== MATERIAL FOR THIS EXERCISE ==

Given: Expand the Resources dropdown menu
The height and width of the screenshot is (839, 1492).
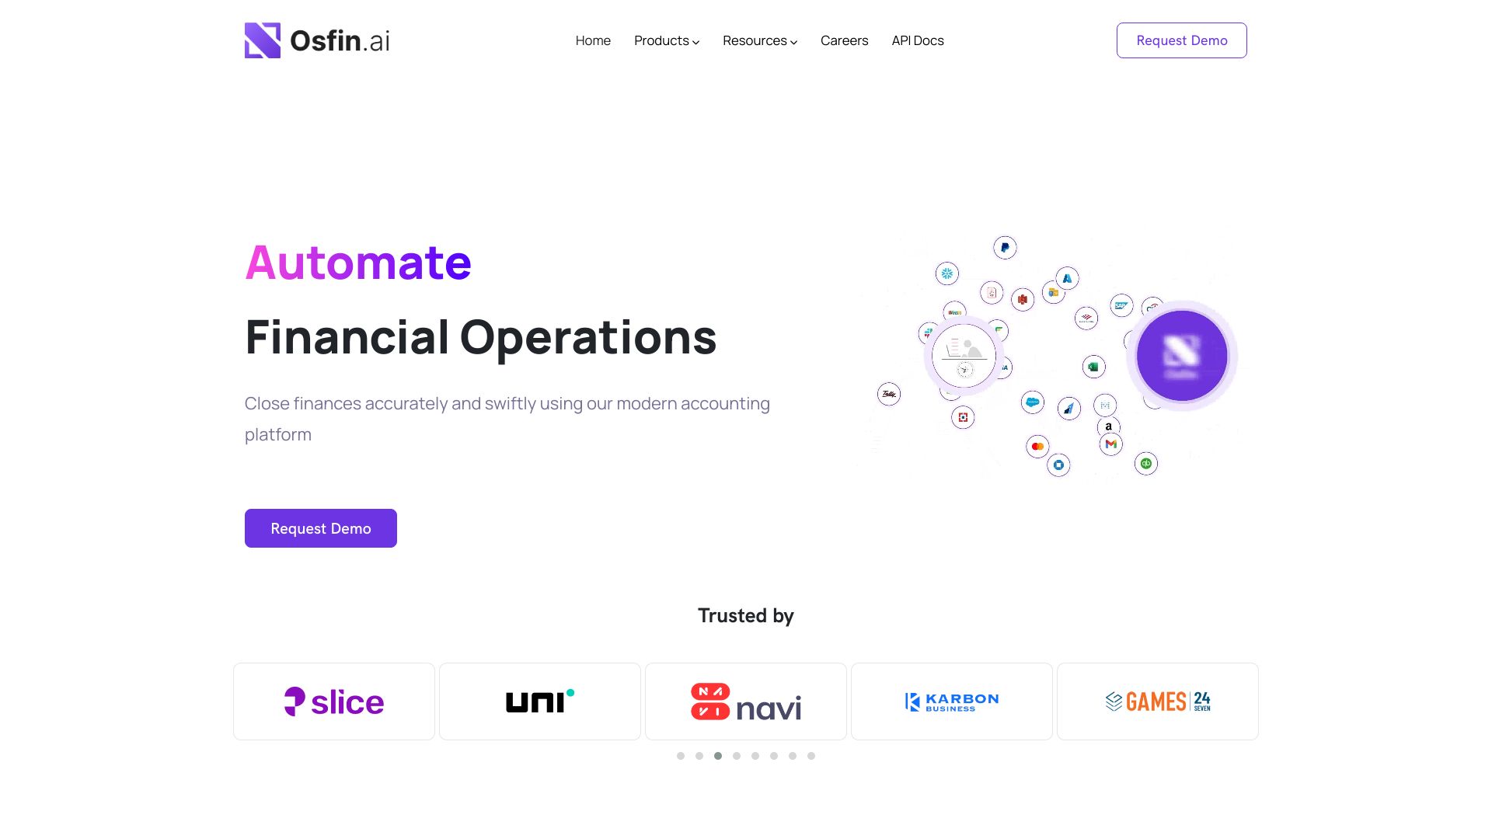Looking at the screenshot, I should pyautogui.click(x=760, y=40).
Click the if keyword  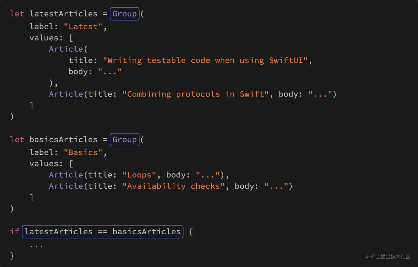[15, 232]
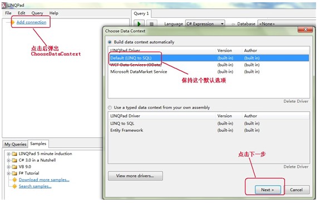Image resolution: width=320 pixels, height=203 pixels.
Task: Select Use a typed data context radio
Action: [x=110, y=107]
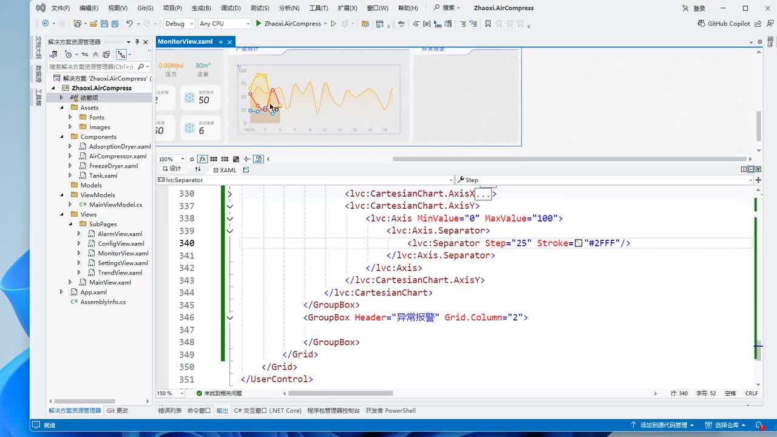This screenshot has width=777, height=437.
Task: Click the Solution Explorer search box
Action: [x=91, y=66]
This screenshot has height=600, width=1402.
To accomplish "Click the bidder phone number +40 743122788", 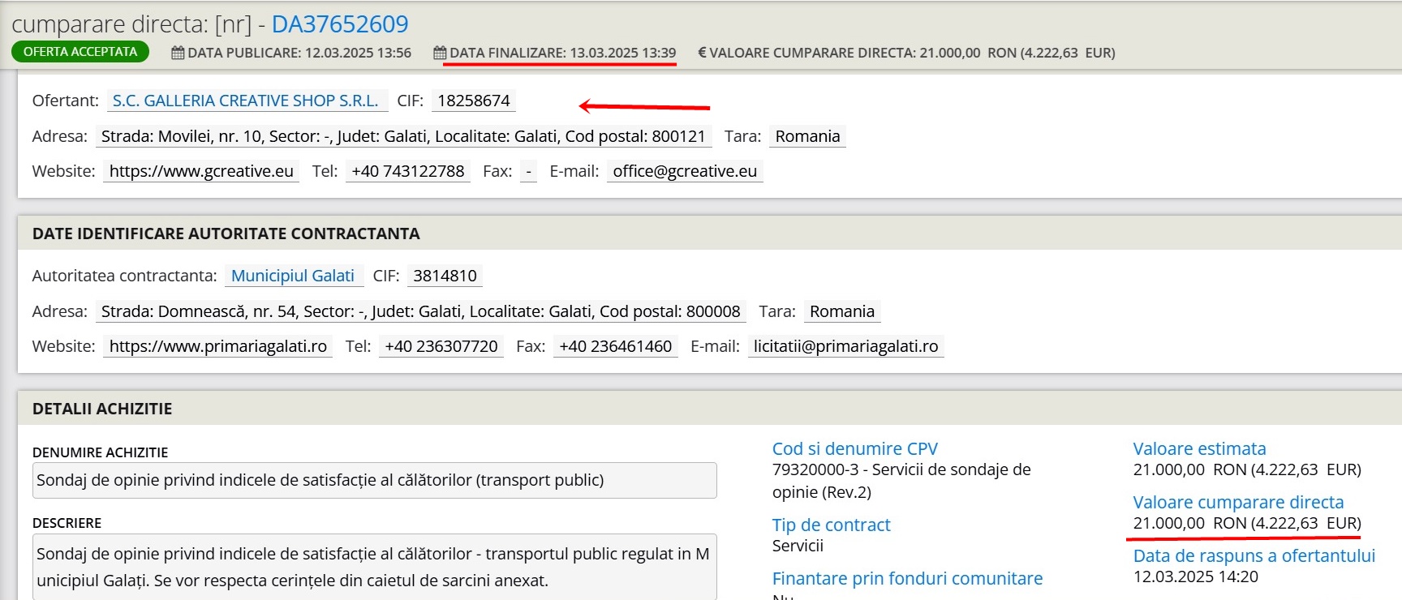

===

EXERCISE →
The lines from the one that contains "This screenshot has height=600, width=1402." through the end of the data, repeated exactly and with no pictures, make up the whole answer.

WRITTEN RESPONSE →
This screenshot has height=600, width=1402.
To accomplish "Click the bidder phone number +40 743122788", 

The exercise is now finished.